Das neuste Spielzeug. Und es schlägt sich recht gut unter Archlinux.

Hardware-Specs:

Prozessor: Intel Core i5 2540M

Speicher: 6 BG

Display: 12,5” (1.366×768)

Grafikkarte: Intel HD Graphics 3000

Ethernet: Intel 82579LM Gigabit (e1000e)

Wireless: Intel Centrino Ultimate-N 6300 (iwlagn)

Was läuft…

Eigentlich alles und alles, was läuft, läuft schnell. 😉 Nur die Installation unter Archlinux war etwas nervig, weil der Kernel der normalen NetInst-CD zu alt ist, um die Intel-Gigabitkarte zu kennen und ich keine Lust hatte, eduroam per Hand über wpa_supplicant einzurichten (ja, ich weiß, man wird alt). Abhilfe schafft aber archboot, quasi ein jeweils monatlich erscheinender Snapshot der Installer-Pakete. Damit ging der Installationsvorgang schnell und problemlos über die Bühne und beim reboot kam auch gleich die Fehlerkonsole, weil kein rootdevice da war…dumme Sache, aber mittlerweile kann ich ja die ganzen cryptsetup- und lvm-Befehle auswendig und kam so folglich auch an mein System.

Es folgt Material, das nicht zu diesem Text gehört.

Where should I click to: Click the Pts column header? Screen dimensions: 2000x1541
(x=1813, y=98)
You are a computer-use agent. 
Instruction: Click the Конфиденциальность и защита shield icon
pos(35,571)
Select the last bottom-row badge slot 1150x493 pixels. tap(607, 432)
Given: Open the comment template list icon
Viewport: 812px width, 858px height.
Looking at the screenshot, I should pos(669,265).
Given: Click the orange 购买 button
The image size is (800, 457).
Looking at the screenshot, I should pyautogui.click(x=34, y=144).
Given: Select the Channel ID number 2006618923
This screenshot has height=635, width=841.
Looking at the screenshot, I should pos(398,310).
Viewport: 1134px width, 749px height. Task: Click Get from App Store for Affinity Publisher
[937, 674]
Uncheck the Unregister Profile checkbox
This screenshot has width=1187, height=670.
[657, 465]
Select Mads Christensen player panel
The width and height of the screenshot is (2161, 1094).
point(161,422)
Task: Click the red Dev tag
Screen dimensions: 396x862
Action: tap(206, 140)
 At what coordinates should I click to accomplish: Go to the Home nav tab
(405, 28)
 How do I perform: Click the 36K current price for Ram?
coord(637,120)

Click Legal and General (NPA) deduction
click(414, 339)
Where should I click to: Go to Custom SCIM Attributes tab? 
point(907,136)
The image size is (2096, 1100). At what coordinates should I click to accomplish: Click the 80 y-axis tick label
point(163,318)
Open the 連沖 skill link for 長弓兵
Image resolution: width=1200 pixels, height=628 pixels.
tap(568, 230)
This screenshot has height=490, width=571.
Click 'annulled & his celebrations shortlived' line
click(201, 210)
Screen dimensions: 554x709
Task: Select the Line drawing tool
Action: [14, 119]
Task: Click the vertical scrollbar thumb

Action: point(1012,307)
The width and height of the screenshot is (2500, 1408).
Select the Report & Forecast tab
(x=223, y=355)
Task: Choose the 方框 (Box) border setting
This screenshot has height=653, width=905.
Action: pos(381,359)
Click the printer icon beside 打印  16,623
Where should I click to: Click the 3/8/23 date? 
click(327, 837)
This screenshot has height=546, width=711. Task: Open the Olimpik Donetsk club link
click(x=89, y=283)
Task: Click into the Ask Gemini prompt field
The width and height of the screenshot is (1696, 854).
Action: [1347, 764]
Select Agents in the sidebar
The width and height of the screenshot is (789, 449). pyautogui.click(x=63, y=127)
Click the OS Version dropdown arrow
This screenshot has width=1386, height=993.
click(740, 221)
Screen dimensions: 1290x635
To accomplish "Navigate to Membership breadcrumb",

Der Fehler war schnell gefunden (ich muss es mir endlich merken: cryptdevice, nicht cryptroot). Dann die [testing]-Quelle aktiviert, um die schönen neuen Intel-Treiber samt Mesa 7.11git einzupielen. Endergebnis: Der mplayer mit den VA-API-Patches spielt 1080p-Trailer ohne merkliche CPU-Belastung völlig ruckelfrei ab. 🙂

 

Was noch nicht läuft…

Alles, was ich nicht wirklich benutze bzw. mich noch nicht drum gekümmert habe: Fingerabdruck-Scanner, RDIF-Reader…sowas. Wenn ich ganz viel Zeit habe, guck‘ ich mir das mal genauer an… 😉

Hmm, gerade fällt mir ein, dass das so nicht stimmt: Eine halbe Stunde geguckt, wie man den Cardreader zum Laufen bekommt, habe ich schon versenkt, ohne dass es da einen Erfolg gab…was aber auch daran liegen kann, dass wir hier in der Uni nur Mifare-Karten haben und die wohl etwas spezieller sind, was das Lesegerät angeht (sprich: die wollen eine eigene Abfrage-Sprache).